#### GIVEN PASSAGE:
<<<<

As an illustration, when using heated press platens, the mat is placed between two hot platens and subjected to heat and pressure. The temperature of the hot platens can be from 300° F. to 460° F., preferably from about 380 to 430° F. As the platens in the press begin to close on the mat, the pressure increases to a maximum of about 500-800 psi, and maximum pressure generally occurs when the platens initially reach the point of maximum closure. Typically, the platens are maintained in this position of maximum closure for a period of time that is required to cure the resin binder. Sometimes this period is known as the “cook-time” or “hold-time”. During this pressing process adjacent particles are consolidated and become joined together as the different binder resins solidify. Generally, the temperature and moisture content of the portion of the consolidated mat that is nearest to the top and bottom hot platens is sufficient to plasticize the lignin in the particles, and the force of the platens is sufficient to compress the native structure of the lignocellulosic particles. Thus, the density of the outer layers of the compressed mat is usually significantly higher than the density of the original lignocellulosic particles. Eventually the pressure is relieved from the consolidated mat by increasing the gap between the top and bottom platens. As this occurs, the strength of the particle-to-particle bonds exceeds any internal pressure that might exist within the mat. Internal pressure commonly exists due to the presence of steam, which becomes trapped within the mat. If the internal steam pressure exceeds the strength of the particle-to-particle bonds in some localized area, then the board will rupture or explode as the press opens. The internal steam pressure that develops in the compressed mat is generally closely related to the moisture content that existed in the mat just prior to pressing.
The conditions of elevated temperature, pressure, and time can be varied to control the cure time. Catalyst can also be introduced during the processing steps to optimize the pressing times or to shorten the overall pressing time. The finished panels are thereafter usually cut to size, stacked, painted and packaged for delivery to the customer.
The resulting engineered lignocellulosic-based panels have improved dimensional stability and strength properties, while simultaneously avoiding a significant increase in ammonia and/or NO, emissions and with minimal increase in organic emissions during processing.

>>>>

#### DATA SEGMENT:
<<<<

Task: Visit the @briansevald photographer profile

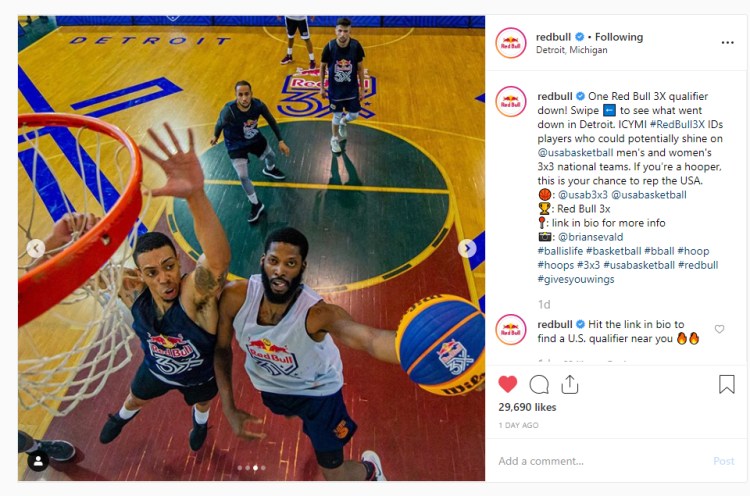Action: (x=590, y=237)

>>>>

#### TASK REQUIREMENTS:
Can you carry the passage on pressing lignocellulosic panels forward from its last sentence?

#### RESPONSE TO THIS EXERCISE:
The invention is further illustrated by the following examples: Resin A
A phenol-formaldehyde resin was prepared in the following manner. A 2 liter reactor was charged with a 90% phenol solution (aq) (626.4 g; 6.0 moles) [from Spectrum Chemical Manufacturing Corporation; New Brunswick, N.J.], 91% paraformaldehyde prill (330.0 g; 10.0 moles) [from the Ashland Distribution Company; Columbus, Ohio], water (600.0 g) and 50% sodium hydroxide solution (aq) (10.0 g) [from the Integra Chemical Company; Renton, Wash.]. The mixture was stirred and heated to a temperature of 85° C. over a period of 20 minutes. The temperature was maintained at 85° C. until the viscosity of the mixture was an ‘A’ as determined by Gardner-Holdt bubble tubes at a temperature of 20° C. A charge of 50% sodium hydroxide solution (aq) (10.0 g) was then added to the reactor and the temperature was reduced to 80° C. The temperature was maintained at 80° C. until the viscosity of the mixture was an ‘H’ as determined by Gardner-Holdt bubble tubes at a temperature of 20° C. The mixture was then cooled to a temperature of 20° C. and a final charge of 50% sodium hydroxide solution (aq) (200.0 g) was added to the reactor with continued stirring. The resulting resin was a clear solution free of volatile solvents. It had a nitrogen content of 0%, a molar ratio of formaldehyde to phenol of 1.67, a high molecular weight content of 15.5%, a density of 1.18 g/mL, a viscosity value of 132 cps, an alkalinity value of 12.2%, a pH value of 11, and a percent solids value of 50.8%.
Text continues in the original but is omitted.